The apartment building I had once considered homey seemed, overnight, to have become dorm-like and shoddy. The industrial carpet on the landings was dirty, the mailboxes impersonal despite the nameplates stamped out on a label maker.
I forgot my morning coffee. I stared at Mrs. Russo’s door, now devoid of coffee cake and chocolate-chip cookie smells, of inspirational music and the sound of visitors. I thought of finding the old e-mail and risking another message to Light1, of calling him out despite the consequences. Of posting a message to a blog site: Demon encounter? Ever talked to one? Was his name Lucian?

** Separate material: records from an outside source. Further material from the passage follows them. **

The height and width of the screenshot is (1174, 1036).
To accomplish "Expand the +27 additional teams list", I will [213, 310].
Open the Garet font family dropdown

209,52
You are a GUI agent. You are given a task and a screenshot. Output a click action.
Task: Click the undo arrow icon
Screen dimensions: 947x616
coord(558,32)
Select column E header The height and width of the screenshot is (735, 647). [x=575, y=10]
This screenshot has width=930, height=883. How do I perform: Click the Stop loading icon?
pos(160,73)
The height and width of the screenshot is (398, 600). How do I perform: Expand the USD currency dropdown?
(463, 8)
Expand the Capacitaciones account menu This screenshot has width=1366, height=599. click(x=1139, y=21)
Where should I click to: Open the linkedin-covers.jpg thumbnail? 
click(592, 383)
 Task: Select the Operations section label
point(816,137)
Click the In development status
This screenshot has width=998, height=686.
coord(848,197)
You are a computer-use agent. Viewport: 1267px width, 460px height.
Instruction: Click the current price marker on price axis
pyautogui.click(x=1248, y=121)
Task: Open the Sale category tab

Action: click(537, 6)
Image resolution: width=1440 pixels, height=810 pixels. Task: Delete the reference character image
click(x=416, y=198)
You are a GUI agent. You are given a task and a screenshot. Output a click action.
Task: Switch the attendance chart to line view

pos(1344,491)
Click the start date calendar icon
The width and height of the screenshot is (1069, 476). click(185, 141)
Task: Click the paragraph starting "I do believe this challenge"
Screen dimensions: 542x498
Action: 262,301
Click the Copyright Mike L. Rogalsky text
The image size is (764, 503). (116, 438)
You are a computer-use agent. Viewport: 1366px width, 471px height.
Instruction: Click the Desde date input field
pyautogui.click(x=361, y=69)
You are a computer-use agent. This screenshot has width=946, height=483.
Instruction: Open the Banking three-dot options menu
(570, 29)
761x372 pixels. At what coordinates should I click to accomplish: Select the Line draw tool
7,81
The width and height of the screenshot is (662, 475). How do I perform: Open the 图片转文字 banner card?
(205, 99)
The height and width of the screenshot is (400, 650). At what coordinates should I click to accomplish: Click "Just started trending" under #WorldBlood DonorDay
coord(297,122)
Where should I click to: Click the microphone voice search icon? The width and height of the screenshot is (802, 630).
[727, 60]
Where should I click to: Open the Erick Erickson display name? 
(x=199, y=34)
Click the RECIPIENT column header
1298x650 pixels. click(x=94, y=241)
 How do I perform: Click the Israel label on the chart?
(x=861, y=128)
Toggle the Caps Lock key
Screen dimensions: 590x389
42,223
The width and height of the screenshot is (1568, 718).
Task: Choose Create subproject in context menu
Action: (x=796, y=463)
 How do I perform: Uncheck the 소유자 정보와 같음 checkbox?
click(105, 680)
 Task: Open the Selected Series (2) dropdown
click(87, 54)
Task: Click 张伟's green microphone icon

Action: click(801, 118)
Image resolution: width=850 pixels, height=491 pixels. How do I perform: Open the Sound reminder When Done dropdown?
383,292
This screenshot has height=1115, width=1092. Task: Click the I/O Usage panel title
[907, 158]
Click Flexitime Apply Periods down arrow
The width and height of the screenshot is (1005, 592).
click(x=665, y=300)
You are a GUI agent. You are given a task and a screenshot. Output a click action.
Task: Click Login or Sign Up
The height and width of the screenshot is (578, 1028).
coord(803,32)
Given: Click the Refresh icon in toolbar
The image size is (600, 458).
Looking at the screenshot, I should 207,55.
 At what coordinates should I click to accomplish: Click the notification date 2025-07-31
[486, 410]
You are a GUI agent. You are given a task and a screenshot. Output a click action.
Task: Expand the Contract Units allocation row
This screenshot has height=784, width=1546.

But I did none of these things. I decided that when I saw the doctor in three days I would ask for a psychiatric referral, even if I suspected my mind was sound.
I would also ask for an antianxiety prescription.
My sleep was harassed by a cast of human faces, each of them jeering in turn. By watches with faces inside faces in an infinity of time like an image reflected by two mirrors. By the ticking of the second hands, loud as bells tolling in my ear.
When I woke, the bells, ringing like those from the steeple on Park Street, had passed. I had been in bed nearly three days. I made my way to my desk, turned on the computer.
I stared at the file of my manuscript, my unfinished story. The memoir into which I had funneled every bit of my energy, my life.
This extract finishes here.